* Stated problem *
Copy the material below verbatim, beginning at the line that contains "Open the XMR Network dropdown menu" and ending after the line that contains "I will coord(24,613).".

* Data *
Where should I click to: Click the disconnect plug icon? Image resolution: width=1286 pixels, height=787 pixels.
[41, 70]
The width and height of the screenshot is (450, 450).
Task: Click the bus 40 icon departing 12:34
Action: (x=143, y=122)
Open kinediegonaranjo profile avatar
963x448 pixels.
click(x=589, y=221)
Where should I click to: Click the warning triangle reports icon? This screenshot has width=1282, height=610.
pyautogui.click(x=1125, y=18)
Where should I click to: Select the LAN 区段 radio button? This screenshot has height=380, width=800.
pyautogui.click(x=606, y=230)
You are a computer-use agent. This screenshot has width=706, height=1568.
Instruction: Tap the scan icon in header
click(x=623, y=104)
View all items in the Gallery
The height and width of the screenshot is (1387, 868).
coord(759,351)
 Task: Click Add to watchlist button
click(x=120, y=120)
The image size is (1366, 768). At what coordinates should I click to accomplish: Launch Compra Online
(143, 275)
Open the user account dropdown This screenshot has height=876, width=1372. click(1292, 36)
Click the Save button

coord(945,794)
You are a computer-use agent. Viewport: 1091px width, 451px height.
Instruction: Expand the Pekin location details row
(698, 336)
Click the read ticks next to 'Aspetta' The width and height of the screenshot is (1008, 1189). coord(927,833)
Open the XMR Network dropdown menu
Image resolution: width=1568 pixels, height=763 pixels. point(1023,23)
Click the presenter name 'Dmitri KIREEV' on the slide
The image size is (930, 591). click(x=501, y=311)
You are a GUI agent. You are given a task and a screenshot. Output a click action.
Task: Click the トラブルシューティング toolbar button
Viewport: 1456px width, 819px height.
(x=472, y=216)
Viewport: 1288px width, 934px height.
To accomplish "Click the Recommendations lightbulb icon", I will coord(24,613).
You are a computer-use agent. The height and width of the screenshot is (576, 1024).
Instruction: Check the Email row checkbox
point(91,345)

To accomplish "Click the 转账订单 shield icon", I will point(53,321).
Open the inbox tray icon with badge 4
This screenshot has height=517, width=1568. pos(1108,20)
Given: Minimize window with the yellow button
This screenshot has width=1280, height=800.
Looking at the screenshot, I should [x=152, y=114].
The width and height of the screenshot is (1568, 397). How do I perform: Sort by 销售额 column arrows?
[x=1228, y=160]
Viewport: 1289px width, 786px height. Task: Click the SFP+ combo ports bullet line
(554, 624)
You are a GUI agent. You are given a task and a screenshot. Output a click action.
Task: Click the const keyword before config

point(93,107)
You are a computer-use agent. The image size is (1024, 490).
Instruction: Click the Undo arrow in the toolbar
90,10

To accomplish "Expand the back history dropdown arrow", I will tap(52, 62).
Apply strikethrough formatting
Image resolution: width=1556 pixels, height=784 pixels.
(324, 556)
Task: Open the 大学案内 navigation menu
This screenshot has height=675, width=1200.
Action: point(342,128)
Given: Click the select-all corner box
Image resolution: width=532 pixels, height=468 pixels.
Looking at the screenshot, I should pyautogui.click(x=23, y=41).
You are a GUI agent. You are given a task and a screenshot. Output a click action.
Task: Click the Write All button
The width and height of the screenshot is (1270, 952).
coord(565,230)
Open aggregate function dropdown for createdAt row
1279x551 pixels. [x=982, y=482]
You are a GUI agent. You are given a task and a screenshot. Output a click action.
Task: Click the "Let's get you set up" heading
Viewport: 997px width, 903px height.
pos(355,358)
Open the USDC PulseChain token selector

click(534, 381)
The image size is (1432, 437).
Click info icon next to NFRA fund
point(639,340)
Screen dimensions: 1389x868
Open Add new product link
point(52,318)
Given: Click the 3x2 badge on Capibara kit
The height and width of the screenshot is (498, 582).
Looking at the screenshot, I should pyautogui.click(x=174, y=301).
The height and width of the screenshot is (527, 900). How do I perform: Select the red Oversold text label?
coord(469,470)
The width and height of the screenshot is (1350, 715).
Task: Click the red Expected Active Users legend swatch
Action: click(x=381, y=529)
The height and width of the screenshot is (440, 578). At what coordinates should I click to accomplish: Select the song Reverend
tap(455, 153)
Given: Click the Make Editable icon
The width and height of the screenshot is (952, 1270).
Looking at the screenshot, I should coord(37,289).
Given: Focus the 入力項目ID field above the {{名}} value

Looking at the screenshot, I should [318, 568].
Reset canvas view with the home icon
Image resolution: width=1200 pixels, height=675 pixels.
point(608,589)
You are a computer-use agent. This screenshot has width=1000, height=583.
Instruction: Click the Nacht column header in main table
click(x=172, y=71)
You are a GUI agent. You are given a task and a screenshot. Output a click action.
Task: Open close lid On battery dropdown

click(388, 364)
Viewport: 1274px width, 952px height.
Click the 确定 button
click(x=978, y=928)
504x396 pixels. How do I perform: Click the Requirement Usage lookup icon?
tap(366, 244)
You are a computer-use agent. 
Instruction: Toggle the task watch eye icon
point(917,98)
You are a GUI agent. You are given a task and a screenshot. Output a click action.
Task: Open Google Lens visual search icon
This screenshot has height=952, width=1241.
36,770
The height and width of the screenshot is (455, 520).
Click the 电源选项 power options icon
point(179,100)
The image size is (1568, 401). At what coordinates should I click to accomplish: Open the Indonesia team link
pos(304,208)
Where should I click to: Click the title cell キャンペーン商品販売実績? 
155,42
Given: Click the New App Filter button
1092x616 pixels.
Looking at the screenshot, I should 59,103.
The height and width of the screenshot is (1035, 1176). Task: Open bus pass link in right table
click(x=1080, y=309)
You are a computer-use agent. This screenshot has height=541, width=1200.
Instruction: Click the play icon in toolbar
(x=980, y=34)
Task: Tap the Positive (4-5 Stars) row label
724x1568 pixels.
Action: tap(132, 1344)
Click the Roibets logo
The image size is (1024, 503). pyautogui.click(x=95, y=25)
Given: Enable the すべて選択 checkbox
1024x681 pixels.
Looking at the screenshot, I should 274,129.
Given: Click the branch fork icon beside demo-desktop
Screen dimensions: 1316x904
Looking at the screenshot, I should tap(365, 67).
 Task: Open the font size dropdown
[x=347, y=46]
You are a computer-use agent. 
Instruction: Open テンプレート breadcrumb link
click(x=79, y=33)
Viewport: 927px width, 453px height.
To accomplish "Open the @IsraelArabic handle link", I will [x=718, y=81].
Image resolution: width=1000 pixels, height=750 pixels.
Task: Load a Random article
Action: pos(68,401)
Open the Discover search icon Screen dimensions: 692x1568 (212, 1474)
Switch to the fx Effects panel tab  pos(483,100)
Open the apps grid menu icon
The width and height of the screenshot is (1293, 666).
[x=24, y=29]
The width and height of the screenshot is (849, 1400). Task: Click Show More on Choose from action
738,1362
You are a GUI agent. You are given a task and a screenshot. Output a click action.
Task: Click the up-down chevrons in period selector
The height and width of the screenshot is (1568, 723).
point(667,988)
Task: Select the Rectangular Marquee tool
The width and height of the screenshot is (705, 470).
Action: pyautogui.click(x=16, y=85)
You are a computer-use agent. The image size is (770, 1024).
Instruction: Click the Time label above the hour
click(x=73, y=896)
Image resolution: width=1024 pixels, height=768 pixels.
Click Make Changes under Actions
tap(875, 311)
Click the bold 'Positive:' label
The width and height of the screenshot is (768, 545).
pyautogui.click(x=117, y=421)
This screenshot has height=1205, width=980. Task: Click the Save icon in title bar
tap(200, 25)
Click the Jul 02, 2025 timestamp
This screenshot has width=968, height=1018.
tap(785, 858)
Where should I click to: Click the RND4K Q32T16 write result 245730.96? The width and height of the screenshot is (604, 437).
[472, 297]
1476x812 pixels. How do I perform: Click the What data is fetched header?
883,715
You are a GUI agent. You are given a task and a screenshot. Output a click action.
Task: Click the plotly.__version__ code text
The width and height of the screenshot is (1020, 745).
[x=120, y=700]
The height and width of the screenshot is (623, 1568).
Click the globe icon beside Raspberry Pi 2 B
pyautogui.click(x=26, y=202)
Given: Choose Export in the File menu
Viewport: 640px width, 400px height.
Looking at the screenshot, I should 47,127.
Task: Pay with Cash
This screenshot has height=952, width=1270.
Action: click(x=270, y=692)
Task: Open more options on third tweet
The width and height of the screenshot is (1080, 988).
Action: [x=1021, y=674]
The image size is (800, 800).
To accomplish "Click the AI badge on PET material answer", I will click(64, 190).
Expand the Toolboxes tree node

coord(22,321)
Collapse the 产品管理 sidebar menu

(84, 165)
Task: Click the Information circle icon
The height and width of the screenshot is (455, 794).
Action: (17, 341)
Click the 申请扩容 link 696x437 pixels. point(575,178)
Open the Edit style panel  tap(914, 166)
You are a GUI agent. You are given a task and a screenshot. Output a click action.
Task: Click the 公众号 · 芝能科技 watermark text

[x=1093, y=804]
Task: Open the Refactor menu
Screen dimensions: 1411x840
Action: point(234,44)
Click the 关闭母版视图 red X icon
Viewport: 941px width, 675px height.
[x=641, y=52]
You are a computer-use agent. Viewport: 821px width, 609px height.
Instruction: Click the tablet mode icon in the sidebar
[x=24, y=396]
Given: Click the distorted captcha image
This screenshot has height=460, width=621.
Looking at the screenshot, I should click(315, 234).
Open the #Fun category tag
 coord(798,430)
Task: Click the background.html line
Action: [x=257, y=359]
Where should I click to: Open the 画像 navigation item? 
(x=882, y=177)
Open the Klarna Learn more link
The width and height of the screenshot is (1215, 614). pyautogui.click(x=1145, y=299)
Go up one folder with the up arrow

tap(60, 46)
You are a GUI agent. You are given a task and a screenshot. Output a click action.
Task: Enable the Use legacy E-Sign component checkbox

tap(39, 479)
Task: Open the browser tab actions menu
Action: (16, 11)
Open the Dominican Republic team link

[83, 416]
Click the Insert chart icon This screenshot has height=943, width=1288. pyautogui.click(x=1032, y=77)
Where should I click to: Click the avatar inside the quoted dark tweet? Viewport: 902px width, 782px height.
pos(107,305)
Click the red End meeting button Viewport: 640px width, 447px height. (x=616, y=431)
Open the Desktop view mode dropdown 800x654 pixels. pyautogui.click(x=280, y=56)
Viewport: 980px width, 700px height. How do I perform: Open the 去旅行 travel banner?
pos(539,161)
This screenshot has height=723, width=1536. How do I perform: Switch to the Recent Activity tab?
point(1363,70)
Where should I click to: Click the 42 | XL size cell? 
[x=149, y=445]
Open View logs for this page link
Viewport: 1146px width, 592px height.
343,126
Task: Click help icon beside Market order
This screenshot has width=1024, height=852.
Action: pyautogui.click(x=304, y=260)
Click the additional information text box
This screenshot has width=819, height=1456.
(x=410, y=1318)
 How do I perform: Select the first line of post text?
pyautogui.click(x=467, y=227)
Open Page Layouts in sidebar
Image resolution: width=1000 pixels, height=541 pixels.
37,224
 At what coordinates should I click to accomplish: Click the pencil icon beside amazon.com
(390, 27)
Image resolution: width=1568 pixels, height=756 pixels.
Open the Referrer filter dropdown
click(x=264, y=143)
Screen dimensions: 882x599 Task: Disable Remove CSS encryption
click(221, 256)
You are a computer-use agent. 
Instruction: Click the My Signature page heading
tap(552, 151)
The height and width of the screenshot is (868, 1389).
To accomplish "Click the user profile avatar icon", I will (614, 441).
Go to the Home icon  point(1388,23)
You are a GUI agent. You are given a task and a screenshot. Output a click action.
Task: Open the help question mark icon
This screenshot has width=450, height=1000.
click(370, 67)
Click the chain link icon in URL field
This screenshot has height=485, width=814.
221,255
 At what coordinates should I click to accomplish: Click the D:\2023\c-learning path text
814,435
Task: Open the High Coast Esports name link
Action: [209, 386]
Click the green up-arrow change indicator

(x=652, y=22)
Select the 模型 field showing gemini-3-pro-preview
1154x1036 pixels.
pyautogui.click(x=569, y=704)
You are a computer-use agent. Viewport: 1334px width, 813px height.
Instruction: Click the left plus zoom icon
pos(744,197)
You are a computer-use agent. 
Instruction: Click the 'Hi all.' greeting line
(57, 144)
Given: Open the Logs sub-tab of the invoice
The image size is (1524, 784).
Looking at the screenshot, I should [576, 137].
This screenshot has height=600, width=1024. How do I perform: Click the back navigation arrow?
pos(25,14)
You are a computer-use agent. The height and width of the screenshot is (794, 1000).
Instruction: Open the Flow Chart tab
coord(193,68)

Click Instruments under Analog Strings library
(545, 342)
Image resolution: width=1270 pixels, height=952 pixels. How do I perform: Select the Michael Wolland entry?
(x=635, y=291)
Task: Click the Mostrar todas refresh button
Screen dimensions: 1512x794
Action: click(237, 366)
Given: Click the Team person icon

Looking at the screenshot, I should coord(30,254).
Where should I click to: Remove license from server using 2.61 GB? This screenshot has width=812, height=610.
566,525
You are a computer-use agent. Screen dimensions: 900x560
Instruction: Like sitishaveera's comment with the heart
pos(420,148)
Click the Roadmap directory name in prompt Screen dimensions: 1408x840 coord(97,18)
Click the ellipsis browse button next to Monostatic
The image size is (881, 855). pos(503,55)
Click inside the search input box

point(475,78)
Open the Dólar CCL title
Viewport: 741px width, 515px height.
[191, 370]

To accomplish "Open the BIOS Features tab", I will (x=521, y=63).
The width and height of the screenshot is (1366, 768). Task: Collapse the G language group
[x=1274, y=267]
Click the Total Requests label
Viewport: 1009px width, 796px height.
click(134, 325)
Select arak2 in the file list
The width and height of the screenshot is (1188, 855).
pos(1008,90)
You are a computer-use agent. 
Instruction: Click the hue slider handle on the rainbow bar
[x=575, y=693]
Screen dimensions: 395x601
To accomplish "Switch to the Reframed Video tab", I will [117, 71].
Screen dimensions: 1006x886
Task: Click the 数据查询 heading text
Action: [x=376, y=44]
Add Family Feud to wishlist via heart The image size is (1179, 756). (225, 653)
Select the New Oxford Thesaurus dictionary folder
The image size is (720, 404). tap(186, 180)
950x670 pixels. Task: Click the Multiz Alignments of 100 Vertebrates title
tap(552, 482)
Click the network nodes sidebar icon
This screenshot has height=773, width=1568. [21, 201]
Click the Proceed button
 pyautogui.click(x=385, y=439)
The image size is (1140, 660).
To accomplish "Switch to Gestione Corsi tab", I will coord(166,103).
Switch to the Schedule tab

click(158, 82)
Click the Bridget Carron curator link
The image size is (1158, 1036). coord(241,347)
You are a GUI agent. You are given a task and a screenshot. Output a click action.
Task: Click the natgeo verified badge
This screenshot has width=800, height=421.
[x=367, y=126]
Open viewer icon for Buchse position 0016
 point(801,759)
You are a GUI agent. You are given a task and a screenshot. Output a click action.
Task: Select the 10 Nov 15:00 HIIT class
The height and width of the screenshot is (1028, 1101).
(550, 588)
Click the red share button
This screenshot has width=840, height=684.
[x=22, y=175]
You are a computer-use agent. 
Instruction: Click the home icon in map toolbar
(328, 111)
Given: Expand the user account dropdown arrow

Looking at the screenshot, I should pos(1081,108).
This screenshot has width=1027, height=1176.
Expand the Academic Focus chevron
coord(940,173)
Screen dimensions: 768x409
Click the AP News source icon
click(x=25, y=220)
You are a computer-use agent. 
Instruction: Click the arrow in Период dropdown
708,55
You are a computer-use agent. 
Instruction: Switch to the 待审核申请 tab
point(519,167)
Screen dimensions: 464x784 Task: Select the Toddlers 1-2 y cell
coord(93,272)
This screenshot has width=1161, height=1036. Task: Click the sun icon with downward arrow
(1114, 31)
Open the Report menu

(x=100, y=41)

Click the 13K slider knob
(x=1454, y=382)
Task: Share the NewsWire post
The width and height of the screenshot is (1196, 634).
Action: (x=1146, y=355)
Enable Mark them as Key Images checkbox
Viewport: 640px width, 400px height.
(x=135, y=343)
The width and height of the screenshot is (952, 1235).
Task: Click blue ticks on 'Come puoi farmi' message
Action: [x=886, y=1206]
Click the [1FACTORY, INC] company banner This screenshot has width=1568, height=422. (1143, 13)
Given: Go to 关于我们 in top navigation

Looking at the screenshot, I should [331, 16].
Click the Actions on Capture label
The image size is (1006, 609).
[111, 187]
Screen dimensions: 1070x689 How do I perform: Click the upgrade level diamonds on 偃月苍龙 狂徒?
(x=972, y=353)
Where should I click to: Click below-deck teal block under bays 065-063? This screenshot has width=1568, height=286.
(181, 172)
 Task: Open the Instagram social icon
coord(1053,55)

* Correct answer *
Open the XMR Network dropdown menu
Image resolution: width=1568 pixels, height=763 pixels. point(1023,23)
Click the presenter name 'Dmitri KIREEV' on the slide
The image size is (930, 591). click(x=501, y=311)
You are a GUI agent. You are given a task and a screenshot. Output a click action.
Task: Click the トラブルシューティング toolbar button
Viewport: 1456px width, 819px height.
(x=472, y=216)
Viewport: 1288px width, 934px height.
To accomplish "Click the Recommendations lightbulb icon", I will coord(24,613).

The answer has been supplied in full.